The Indian Computer Emergency Response Team (CERT-In) has issued multiple high-severity warnings regarding security vulnerabilities in the Google Chrome web browser, urging users to take immediate action to protect their systems. These vulnerabilities could allow remote attackers to execute arbitrary code, bypass security protections, and gain unauthorized access to sensitive user data.

Nature of the Threat

The warnings highlight that attackers could exploit these vulnerabilities by convincing a user to visit a specially crafted or malicious webpage. This means users don't need to download suspicious files or install unknown programs to be affected. Simply visiting a compromised website could allow attackers to execute harmful code remotely, potentially leading to data theft, system compromise, or unauthorized access. The vulnerabilities stem from various issues, including inappropriate implementations in Chrome's Extensions, Type Confusion in the V8 JavaScript engine, out-of-bounds read/write in V8 and use-after-free in WebGPU, and incorrect handle provision in Mojo on Windows.

Impact of the Vulnerabilities

Successful exploitation of these vulnerabilities could have severe consequences for Google Chrome users. Attackers could gain control over sensitive information, including passwords, banking information, addresses, and other personal details, potentially leading to financial fraud and identity theft. They could also install malware on affected devices, steal data, or cause system instability.

Affected Versions

The CERT-In advisories specify the Google Chrome versions affected by these vulnerabilities. Users running older versions of Chrome on Windows, macOS, and Linux systems are particularly at risk and are strongly advised to update their browsers immediately. For example, one advisory stated that Chrome versions prior to 143.0.7499.146/.147 on Windows and macOS, and versions prior to 143.0.7499.146 on Linux, were vulnerable. Another advisory specified that Google Chrome versions before 130.0.6723.69 for Windows and Mac, and versions released before 130.0.6723.69 for Linux were affected.

Recommended Actions

CERT-In strongly recommends that Google Chrome users take the following steps to mitigate the risks associated with these vulnerabilities:

• Update Google Chrome: Update to the latest version of the Google Chrome browser immediately.
• Enable Automatic Updates: Enable automatic updates to prevent future vulnerabilities.
• Exercise Caution: Exercise caution when installing browser extensions.
• Maintain Security Software: Maintain up-to-date antivirus software.
• Use Strong Passwords: Use strong, unique passwords for all online accounts.

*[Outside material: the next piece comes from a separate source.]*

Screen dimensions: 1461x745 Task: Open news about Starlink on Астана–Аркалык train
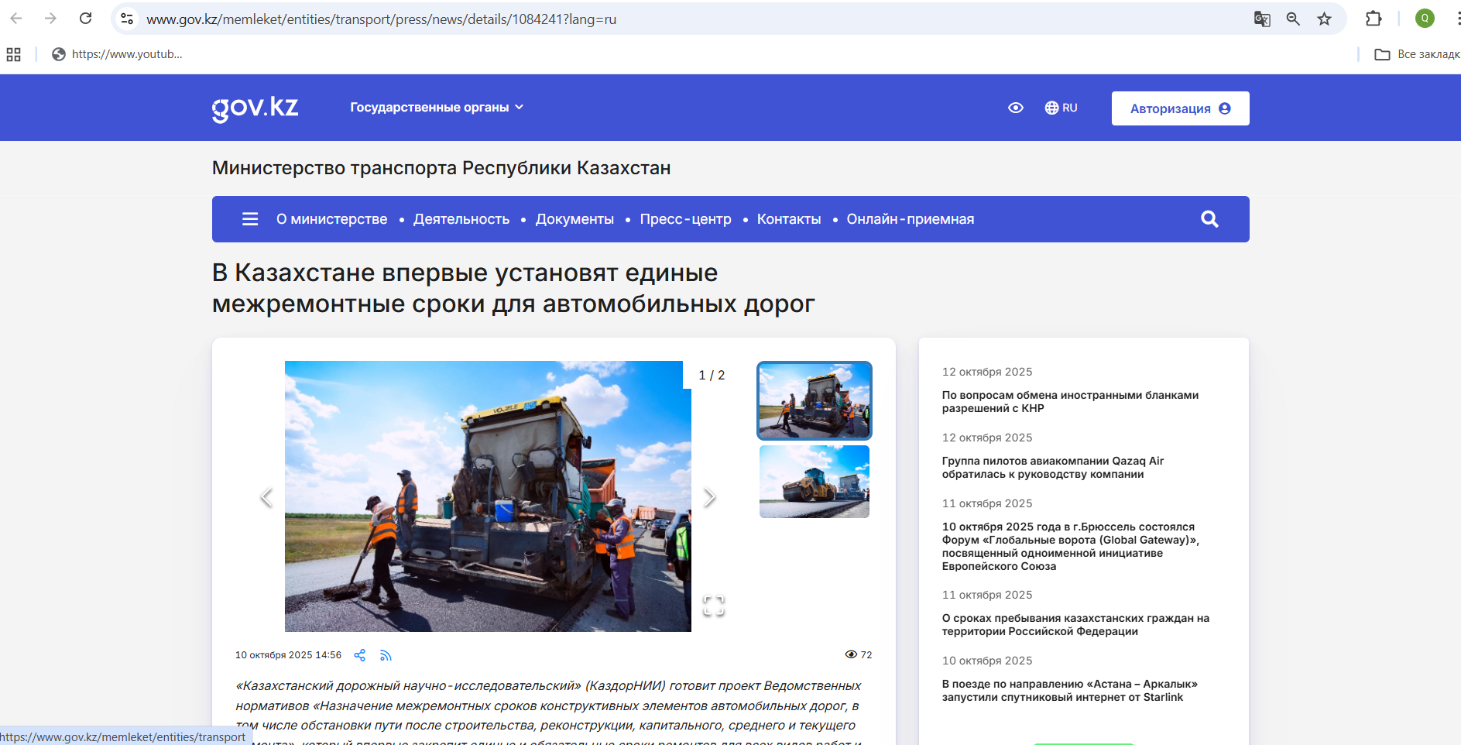pyautogui.click(x=1068, y=691)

How to Update Google Chrome

To update Google Chrome, follow these steps:

1. Open Google Chrome.
2. Click on the three dots in the top-right corner.
3. Go to "Help" and select "About Google Chrome."
4. Chrome will automatically check for updates and install the latest version.

By taking these steps, users can protect their systems and data from potential cyberattacks. Given Chrome's widespread use, this warning is relevant to individuals, businesses, and IT administrators alike.